A block of data
"""

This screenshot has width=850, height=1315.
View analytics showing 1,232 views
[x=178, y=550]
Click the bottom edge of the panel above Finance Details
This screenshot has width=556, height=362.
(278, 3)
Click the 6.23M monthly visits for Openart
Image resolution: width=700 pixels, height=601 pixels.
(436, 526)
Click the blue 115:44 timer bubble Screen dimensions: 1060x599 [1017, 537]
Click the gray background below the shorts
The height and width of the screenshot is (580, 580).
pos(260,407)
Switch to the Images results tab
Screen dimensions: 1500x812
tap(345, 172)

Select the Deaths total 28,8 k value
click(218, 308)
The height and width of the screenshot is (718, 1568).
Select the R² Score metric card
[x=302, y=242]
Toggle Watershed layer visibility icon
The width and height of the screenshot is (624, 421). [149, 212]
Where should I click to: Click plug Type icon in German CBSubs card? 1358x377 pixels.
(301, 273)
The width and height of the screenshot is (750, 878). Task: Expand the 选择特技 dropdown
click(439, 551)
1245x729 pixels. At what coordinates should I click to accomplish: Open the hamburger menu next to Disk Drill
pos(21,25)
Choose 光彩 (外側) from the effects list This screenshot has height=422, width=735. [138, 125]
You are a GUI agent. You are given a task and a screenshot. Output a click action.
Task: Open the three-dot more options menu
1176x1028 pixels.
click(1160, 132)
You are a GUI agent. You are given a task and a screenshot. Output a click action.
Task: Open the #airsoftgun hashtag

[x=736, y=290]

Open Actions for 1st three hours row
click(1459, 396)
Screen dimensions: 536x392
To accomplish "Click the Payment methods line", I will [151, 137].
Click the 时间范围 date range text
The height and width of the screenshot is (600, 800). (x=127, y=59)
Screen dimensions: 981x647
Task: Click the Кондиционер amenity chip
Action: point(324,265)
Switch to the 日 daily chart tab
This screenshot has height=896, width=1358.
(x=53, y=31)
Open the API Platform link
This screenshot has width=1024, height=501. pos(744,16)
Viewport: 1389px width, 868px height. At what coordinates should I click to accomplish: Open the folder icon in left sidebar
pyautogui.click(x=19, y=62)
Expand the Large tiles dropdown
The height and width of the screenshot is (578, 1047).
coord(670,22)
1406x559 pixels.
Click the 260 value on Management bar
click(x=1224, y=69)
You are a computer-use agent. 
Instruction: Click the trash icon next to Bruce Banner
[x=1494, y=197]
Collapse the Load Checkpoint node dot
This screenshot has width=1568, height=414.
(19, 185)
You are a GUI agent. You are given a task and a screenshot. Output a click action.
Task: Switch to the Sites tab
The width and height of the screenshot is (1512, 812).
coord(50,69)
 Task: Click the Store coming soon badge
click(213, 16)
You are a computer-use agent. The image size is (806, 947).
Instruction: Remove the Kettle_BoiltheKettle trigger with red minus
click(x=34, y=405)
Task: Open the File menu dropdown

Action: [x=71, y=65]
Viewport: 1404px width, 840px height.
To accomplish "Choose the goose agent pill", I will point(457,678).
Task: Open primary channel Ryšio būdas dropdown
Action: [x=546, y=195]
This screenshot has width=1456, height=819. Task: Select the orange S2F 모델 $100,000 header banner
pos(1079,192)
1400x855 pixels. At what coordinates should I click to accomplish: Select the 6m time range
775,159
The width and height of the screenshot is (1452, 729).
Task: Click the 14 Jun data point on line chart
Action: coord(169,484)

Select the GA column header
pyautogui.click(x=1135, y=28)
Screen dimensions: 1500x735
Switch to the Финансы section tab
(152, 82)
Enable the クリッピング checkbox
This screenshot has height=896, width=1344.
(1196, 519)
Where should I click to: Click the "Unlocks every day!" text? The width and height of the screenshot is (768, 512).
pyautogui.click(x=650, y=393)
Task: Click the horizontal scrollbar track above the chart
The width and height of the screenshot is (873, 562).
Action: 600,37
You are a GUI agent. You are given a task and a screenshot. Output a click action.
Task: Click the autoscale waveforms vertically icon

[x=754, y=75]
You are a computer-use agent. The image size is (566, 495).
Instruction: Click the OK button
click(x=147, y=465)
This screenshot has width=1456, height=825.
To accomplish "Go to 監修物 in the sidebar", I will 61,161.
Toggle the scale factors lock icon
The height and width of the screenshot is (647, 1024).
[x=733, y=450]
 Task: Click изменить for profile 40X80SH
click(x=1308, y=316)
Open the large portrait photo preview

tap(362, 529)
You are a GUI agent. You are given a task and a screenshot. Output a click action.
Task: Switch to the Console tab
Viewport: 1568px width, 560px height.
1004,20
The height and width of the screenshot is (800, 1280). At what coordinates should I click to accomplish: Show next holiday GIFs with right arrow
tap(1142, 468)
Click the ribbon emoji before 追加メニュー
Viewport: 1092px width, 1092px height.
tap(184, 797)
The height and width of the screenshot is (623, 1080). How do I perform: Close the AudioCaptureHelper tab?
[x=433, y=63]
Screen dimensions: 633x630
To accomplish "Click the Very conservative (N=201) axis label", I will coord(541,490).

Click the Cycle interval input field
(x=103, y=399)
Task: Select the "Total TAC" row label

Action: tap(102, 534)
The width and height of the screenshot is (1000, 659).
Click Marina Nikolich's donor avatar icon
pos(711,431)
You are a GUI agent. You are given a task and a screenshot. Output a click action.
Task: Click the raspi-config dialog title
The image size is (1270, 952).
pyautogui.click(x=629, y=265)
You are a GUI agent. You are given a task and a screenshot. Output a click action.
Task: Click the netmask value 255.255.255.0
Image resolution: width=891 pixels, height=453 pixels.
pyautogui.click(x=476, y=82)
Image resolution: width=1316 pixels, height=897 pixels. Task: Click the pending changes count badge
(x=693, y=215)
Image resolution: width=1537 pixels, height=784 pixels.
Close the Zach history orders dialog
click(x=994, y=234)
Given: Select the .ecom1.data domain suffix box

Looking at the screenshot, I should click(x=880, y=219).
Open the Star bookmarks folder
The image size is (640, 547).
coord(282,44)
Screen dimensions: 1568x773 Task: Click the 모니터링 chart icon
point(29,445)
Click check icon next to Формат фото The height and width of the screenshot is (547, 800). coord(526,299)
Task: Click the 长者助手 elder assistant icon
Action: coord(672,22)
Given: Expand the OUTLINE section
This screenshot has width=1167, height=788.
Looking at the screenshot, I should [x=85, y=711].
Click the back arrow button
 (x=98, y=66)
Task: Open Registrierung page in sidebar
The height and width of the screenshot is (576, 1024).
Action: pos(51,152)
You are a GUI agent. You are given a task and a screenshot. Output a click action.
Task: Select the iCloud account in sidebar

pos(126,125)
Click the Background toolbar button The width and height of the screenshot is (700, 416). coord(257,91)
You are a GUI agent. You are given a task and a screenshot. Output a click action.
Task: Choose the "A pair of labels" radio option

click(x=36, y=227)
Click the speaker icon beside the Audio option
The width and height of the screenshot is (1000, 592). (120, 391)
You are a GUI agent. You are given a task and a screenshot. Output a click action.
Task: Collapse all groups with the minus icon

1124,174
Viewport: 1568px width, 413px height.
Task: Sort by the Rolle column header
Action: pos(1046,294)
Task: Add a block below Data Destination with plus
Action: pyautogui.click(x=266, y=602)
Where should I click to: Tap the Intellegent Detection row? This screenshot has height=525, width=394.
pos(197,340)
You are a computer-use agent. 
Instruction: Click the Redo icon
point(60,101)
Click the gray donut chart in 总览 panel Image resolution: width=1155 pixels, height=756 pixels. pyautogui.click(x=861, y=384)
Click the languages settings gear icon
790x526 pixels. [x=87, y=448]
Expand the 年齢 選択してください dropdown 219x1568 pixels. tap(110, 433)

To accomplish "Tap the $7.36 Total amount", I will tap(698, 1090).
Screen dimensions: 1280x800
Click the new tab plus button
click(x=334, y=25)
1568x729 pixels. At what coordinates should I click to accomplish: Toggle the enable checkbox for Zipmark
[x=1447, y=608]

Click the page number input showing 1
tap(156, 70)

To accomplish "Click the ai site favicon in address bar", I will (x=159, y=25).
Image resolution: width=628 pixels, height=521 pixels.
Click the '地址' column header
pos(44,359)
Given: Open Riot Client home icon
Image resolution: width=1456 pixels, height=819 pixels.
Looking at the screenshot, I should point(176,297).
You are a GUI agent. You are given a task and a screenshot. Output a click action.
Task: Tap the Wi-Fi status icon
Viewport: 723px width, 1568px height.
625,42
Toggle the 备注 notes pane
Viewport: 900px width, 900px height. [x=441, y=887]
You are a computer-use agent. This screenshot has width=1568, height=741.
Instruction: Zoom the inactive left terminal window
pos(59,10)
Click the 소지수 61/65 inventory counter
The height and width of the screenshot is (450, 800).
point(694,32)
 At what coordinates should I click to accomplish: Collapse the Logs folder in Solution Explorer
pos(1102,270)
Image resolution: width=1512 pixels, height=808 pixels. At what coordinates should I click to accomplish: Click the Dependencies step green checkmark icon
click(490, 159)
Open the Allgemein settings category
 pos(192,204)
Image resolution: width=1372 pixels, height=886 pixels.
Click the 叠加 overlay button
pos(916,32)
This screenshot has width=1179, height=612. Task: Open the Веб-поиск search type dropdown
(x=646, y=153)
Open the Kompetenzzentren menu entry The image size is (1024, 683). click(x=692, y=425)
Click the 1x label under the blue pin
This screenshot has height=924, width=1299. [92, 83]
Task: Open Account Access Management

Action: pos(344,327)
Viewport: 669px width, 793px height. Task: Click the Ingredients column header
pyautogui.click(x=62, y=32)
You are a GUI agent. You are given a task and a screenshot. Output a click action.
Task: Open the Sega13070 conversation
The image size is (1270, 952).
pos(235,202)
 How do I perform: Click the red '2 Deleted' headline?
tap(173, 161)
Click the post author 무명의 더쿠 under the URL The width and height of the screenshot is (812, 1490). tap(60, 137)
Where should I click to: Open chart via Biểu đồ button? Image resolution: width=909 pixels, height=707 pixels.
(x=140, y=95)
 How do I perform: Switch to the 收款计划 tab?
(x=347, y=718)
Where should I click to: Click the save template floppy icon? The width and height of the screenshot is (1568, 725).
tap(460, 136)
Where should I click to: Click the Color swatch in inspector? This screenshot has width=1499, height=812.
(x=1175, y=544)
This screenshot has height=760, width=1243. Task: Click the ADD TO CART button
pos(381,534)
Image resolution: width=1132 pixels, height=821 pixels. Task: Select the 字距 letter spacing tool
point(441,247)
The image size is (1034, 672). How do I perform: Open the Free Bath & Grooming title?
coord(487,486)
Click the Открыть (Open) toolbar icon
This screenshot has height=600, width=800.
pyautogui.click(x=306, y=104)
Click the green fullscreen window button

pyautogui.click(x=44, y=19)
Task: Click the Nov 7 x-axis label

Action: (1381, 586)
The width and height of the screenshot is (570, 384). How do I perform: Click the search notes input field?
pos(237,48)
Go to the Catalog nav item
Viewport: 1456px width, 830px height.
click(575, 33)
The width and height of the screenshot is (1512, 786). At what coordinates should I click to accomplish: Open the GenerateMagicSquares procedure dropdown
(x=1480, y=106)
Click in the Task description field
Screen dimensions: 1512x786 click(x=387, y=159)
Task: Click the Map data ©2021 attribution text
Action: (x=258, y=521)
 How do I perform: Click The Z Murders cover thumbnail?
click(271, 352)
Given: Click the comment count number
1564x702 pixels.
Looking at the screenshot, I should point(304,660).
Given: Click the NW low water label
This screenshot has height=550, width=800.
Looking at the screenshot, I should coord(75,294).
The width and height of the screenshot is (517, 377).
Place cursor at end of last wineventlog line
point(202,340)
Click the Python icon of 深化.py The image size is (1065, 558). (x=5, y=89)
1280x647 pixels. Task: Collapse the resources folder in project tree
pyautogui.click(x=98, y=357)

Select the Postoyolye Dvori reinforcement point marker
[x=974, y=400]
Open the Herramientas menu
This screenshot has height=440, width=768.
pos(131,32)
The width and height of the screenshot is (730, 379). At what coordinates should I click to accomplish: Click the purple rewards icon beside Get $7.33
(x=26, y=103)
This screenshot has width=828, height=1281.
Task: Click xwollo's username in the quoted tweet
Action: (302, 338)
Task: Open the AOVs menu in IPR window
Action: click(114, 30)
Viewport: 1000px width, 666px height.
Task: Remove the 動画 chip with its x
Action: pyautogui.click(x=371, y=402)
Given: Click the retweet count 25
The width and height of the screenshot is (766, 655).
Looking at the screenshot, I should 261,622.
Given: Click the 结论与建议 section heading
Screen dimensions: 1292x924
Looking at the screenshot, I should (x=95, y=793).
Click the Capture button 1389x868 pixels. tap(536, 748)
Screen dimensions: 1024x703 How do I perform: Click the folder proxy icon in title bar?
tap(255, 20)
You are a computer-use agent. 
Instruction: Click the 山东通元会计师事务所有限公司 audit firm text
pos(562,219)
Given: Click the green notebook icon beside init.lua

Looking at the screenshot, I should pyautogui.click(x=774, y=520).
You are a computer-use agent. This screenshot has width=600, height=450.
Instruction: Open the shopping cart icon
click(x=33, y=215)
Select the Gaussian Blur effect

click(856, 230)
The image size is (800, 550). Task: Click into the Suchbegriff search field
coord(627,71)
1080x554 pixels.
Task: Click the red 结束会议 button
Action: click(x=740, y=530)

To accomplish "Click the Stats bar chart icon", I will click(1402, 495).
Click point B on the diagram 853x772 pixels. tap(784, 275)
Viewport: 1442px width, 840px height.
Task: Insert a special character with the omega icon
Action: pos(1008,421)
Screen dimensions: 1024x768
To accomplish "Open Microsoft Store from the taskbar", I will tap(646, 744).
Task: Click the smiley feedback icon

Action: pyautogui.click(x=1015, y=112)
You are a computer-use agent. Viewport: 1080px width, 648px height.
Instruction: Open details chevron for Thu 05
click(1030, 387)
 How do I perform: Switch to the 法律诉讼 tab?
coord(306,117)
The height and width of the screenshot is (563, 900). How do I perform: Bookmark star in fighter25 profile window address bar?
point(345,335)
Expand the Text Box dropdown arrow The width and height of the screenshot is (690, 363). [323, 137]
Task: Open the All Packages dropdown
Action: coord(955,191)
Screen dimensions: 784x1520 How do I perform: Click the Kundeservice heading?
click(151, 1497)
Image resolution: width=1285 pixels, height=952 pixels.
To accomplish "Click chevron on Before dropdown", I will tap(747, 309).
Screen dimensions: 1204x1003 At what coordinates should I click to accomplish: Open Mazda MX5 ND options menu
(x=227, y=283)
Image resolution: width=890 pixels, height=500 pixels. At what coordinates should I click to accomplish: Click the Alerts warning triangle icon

"""

## What you are asked to do
Please repeat the items above exactly, starting with the line that contains "Viewport: 669px width, 793px" and going on through the line that contains "click(271, 352)".

## Written response
Viewport: 669px width, 793px height. Task: Click the Ingredients column header
pyautogui.click(x=62, y=32)
You are a GUI agent. You are given a task and a screenshot. Output a click action.
Task: Open the Sega13070 conversation
The image size is (1270, 952).
pos(235,202)
 How do I perform: Click the red '2 Deleted' headline?
tap(173, 161)
Click the post author 무명의 더쿠 under the URL The width and height of the screenshot is (812, 1490). tap(60, 137)
Where should I click to: Open chart via Biểu đồ button? Image resolution: width=909 pixels, height=707 pixels.
(x=140, y=95)
 How do I perform: Switch to the 收款计划 tab?
(x=347, y=718)
Where should I click to: Click the save template floppy icon? The width and height of the screenshot is (1568, 725).
tap(460, 136)
Where should I click to: Click the Color swatch in inspector? This screenshot has width=1499, height=812.
(x=1175, y=544)
This screenshot has height=760, width=1243. Task: Click the ADD TO CART button
pos(381,534)
Image resolution: width=1132 pixels, height=821 pixels. Task: Select the 字距 letter spacing tool
point(441,247)
The image size is (1034, 672). How do I perform: Open the Free Bath & Grooming title?
coord(487,486)
Click the Открыть (Open) toolbar icon
This screenshot has height=600, width=800.
pyautogui.click(x=306, y=104)
Click the green fullscreen window button

pyautogui.click(x=44, y=19)
Task: Click the Nov 7 x-axis label

Action: (1381, 586)
The width and height of the screenshot is (570, 384). How do I perform: Click the search notes input field?
pos(237,48)
Go to the Catalog nav item
Viewport: 1456px width, 830px height.
click(575, 33)
The width and height of the screenshot is (1512, 786). At what coordinates should I click to accomplish: Open the GenerateMagicSquares procedure dropdown
(x=1480, y=106)
Click in the Task description field
Screen dimensions: 1512x786 click(x=387, y=159)
Task: Click the Map data ©2021 attribution text
Action: (x=258, y=521)
 How do I perform: Click The Z Murders cover thumbnail?
click(271, 352)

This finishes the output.